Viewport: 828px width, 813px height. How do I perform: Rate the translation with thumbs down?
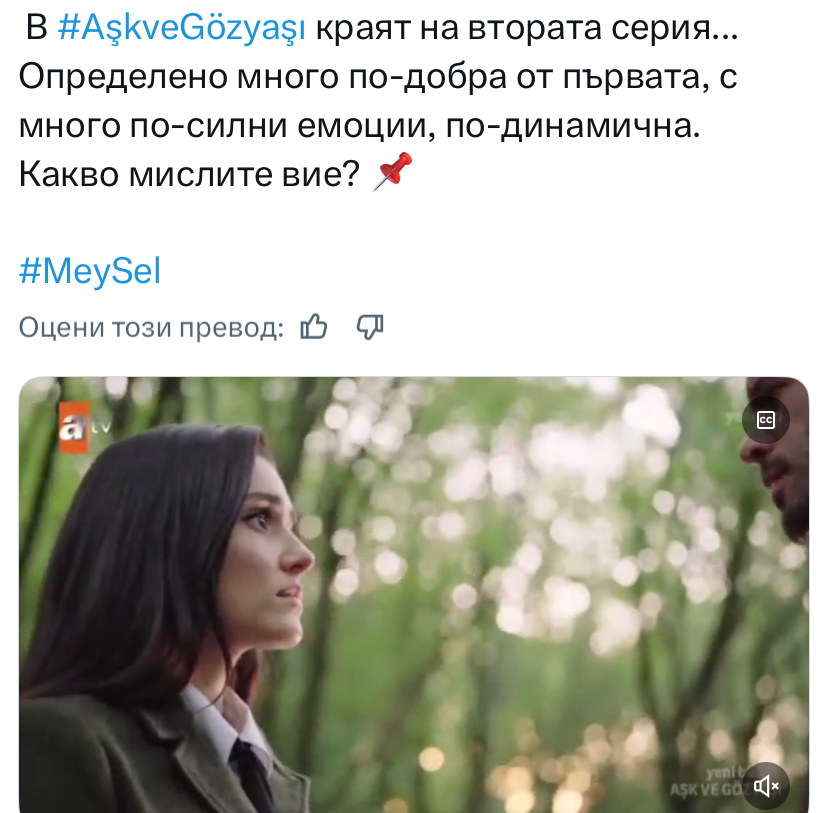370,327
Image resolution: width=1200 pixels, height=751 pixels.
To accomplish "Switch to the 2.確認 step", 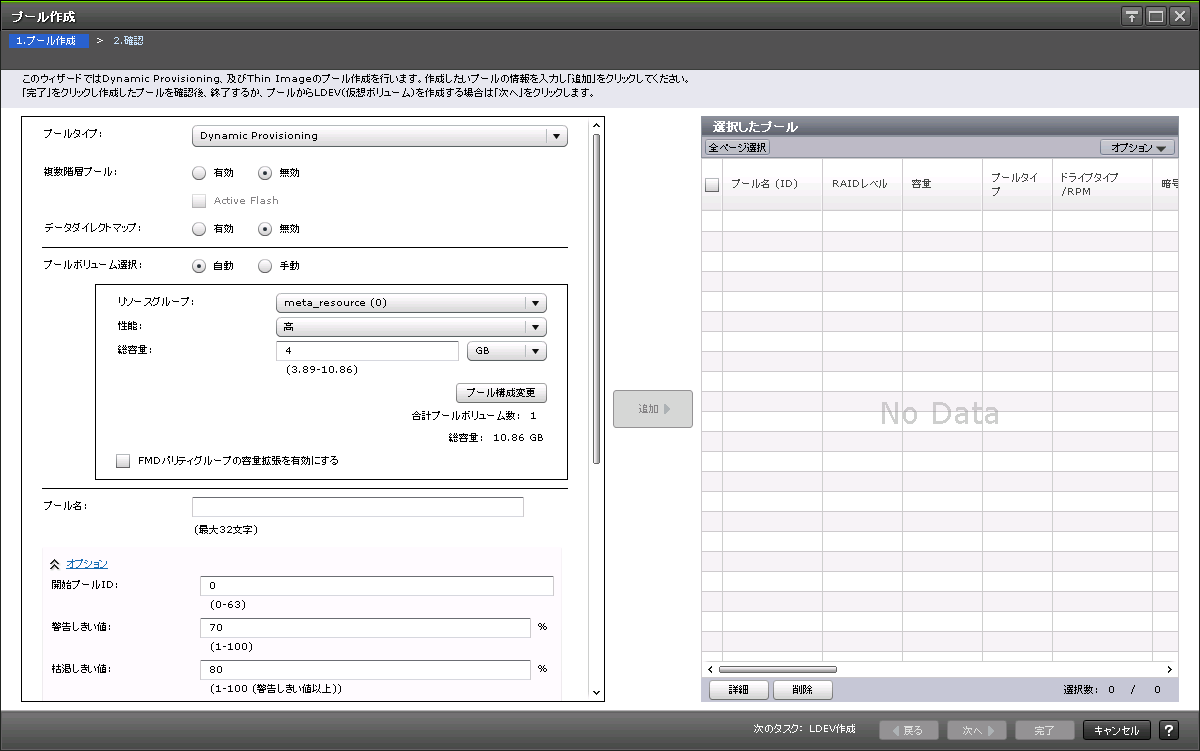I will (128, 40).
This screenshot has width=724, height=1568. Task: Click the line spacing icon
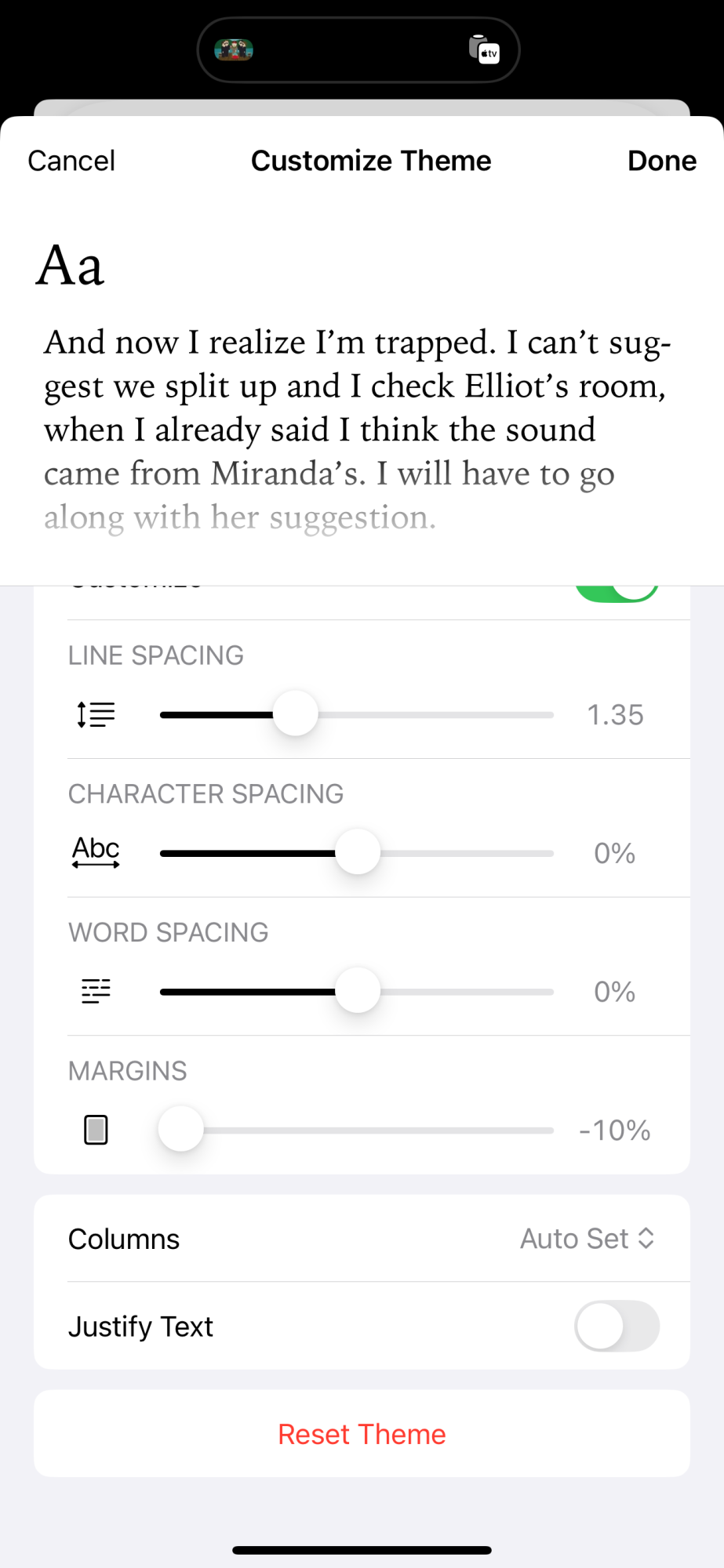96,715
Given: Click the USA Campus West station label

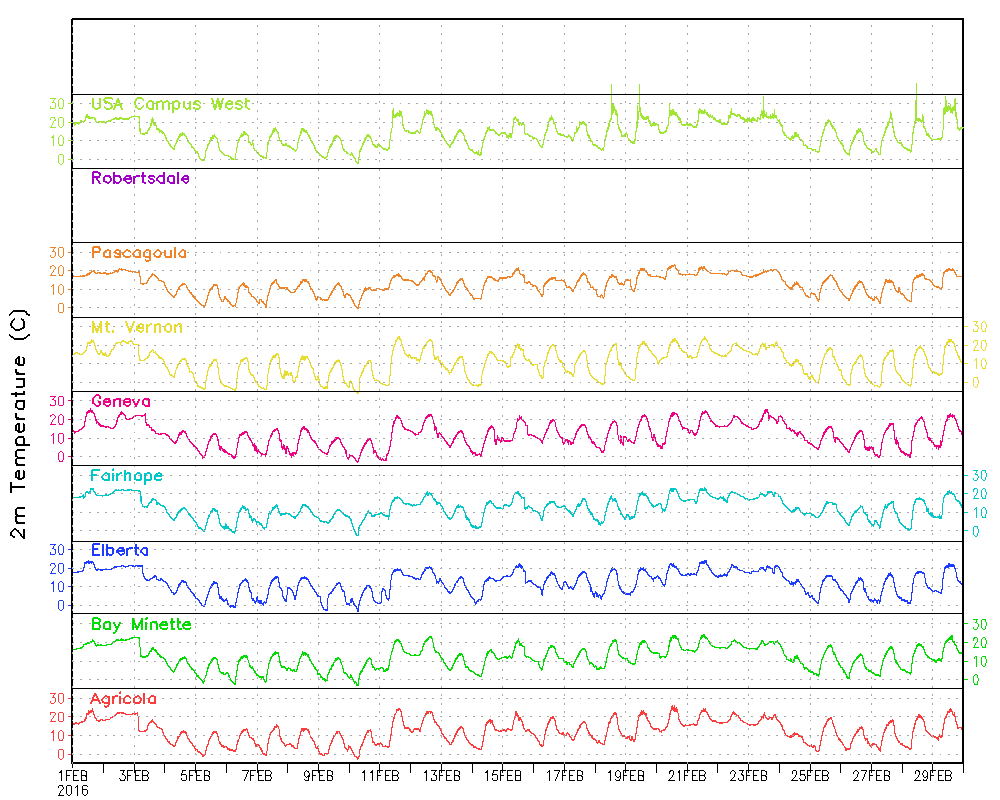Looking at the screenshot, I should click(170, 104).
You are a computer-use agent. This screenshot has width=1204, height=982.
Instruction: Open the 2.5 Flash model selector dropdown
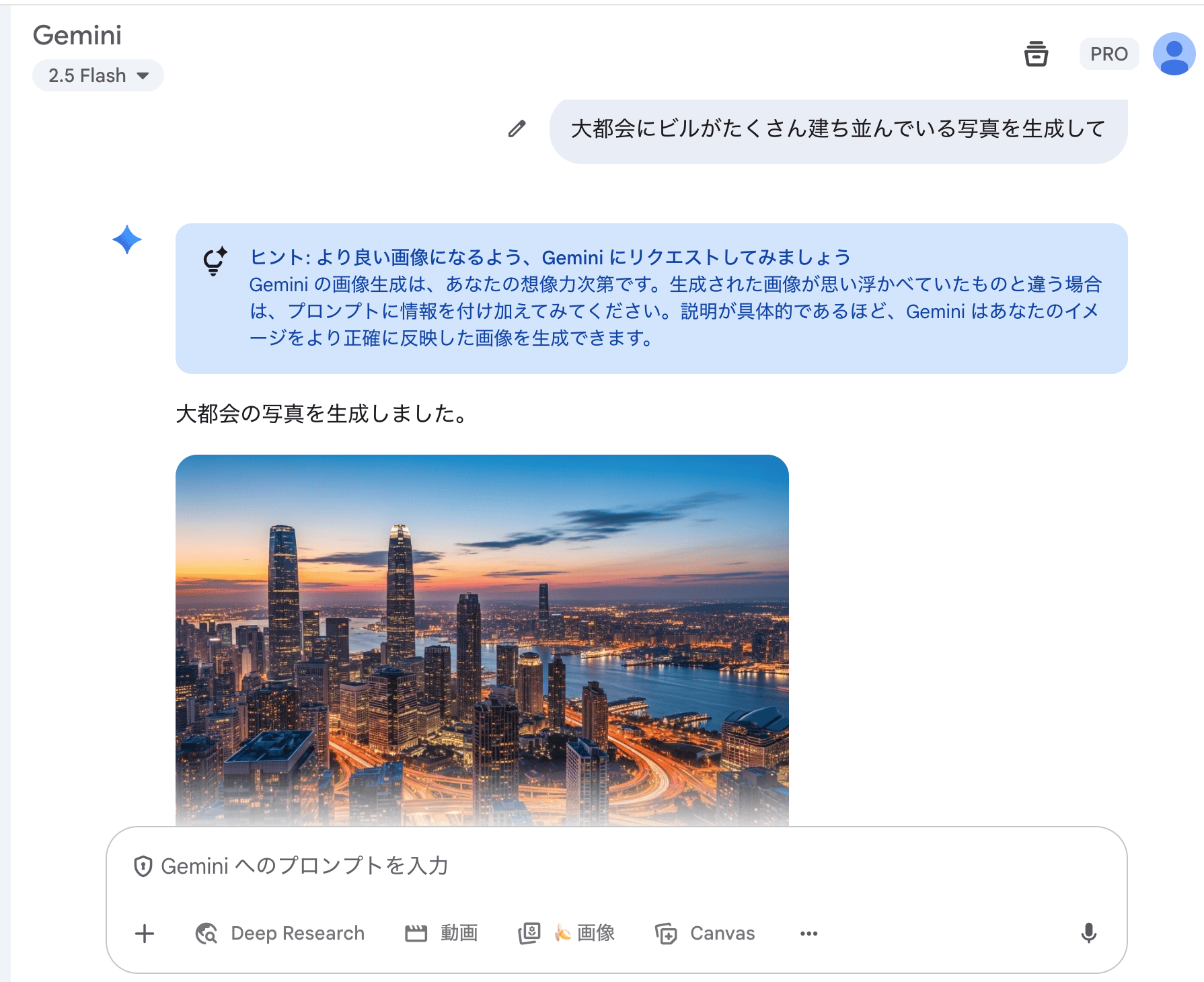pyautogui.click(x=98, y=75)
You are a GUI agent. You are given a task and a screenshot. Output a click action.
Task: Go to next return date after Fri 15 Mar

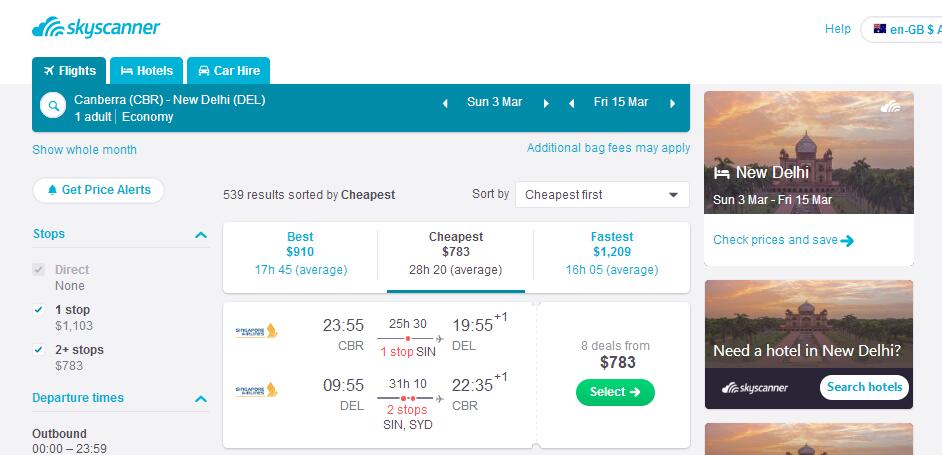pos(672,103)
━━━━━━━━━━━━━━━━━━━━━━━━━━━━━━
* [Directions for this task] What lines in the data above contain the word "agent"? Show them all.

* [Task output]
You are a computer-use agent. This screenshot has width=1204, height=982.
You are a GUI agent. You are given a task and a screenshot. Output a click action.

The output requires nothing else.